In the Racket: Hackleman's Polish Power

Fightland Blog

By Chuck Mindenhall

Veteran MMA journalist Chuck Mindenhall takes us behind the scenes and into the shadows of the professional-fighting world. 

One of the pleasures of the new UFC media day format—a two-hour free-for-all for reporters and fighters to come together—is it leaves some of the more interesting fellows lurking about unattended. At the UFC 160 gathering in Las Vegas, one of those happened to be John Hackleman, the Hawaiian Kempo master who helped Chuck Liddell to such great heights through the mid-aughts. He was on hand as a cornerman/mentor to the latest 205-pound intrigue, Glover Teixeira, who was about to fight James Te Huna.

Naturally, we fell into a conversation about nail polish.

Hackleman’s toes are not by any means dainty, but they are always gussied up for occasions such as these.

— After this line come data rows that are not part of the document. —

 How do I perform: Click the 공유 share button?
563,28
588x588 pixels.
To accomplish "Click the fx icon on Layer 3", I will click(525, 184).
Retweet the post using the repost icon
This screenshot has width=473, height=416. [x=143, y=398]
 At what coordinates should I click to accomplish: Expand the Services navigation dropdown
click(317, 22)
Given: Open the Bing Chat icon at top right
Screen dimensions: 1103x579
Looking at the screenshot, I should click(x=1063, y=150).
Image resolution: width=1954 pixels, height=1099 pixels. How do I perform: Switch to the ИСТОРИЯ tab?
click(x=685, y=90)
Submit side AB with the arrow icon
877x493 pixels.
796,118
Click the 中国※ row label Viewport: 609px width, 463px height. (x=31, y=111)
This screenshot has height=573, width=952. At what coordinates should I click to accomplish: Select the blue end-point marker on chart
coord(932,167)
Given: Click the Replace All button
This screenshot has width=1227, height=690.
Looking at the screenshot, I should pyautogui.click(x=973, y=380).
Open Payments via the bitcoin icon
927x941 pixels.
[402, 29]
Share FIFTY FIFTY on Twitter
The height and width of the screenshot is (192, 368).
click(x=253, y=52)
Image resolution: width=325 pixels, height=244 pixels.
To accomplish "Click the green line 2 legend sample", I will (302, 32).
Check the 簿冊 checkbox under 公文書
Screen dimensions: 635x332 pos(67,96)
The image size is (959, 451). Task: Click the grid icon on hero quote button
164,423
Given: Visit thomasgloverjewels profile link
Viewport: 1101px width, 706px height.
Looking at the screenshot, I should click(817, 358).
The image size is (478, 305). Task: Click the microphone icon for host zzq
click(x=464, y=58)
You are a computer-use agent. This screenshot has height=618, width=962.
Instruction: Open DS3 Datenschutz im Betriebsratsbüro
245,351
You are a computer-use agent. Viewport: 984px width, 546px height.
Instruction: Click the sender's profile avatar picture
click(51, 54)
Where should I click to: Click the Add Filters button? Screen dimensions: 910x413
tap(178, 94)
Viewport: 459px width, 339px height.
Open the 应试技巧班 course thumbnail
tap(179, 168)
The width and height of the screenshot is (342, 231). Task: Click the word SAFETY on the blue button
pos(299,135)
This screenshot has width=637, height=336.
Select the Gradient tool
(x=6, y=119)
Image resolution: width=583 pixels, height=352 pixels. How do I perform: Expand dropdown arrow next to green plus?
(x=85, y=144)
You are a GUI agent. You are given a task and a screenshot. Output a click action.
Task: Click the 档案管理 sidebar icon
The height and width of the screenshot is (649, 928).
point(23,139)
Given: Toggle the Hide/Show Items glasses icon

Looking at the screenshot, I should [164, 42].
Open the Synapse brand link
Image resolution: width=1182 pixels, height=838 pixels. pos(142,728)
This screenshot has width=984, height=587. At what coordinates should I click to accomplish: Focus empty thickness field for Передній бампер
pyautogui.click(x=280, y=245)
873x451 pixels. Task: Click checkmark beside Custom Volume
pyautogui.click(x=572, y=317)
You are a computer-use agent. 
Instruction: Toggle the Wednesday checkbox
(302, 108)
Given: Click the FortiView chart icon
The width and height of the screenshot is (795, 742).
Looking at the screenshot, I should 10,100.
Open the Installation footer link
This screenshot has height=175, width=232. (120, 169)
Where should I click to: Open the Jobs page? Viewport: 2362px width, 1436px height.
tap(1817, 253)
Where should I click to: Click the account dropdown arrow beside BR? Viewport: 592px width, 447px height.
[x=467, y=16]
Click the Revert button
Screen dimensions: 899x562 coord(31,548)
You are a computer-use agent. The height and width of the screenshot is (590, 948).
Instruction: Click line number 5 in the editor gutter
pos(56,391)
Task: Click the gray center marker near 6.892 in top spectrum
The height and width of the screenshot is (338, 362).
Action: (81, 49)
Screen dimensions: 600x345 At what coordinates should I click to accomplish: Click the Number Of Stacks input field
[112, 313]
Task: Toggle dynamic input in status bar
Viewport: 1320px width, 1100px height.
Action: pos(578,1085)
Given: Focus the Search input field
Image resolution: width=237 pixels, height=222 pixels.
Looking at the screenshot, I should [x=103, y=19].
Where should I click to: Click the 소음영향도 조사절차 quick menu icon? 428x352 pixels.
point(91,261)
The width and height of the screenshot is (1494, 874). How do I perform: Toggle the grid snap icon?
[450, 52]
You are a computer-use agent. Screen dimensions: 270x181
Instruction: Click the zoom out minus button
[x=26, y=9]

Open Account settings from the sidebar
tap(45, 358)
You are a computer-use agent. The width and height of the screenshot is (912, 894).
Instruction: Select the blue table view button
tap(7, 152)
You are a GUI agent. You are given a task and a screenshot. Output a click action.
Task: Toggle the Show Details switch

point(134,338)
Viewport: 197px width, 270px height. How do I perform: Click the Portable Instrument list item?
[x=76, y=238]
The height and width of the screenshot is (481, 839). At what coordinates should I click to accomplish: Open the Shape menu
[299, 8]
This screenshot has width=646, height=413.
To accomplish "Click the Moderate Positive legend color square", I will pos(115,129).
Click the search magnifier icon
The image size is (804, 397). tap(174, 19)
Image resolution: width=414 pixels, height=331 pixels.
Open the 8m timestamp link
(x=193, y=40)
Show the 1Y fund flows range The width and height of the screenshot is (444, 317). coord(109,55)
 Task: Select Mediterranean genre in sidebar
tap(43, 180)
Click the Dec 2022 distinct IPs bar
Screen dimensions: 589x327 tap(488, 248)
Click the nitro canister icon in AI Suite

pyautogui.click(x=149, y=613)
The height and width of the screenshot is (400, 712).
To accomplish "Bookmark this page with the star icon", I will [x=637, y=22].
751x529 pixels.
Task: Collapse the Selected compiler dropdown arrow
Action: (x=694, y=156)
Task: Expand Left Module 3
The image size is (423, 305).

On that day, he had them painted a cool lavender, which accentuated their length. He was wearing flip-flops, the better to keep all 10 toes on display. Hackleman’s been doing the “badasses with pedicures” thing for years, or rather decades, going back to his early Pit gym days in the mid-1980s, all the way back to when he was still boxing for Don King. He reminded me that he was the one who convinced the “Iceman” to begin painting his toes in the days when the “Iceman” was the scariest man on the planet.

“Chuck took to it,” he said. “But I can’t get Glover to do it, or Court McGee. He won’t. Ramsey Nijem likes to paint his toes.”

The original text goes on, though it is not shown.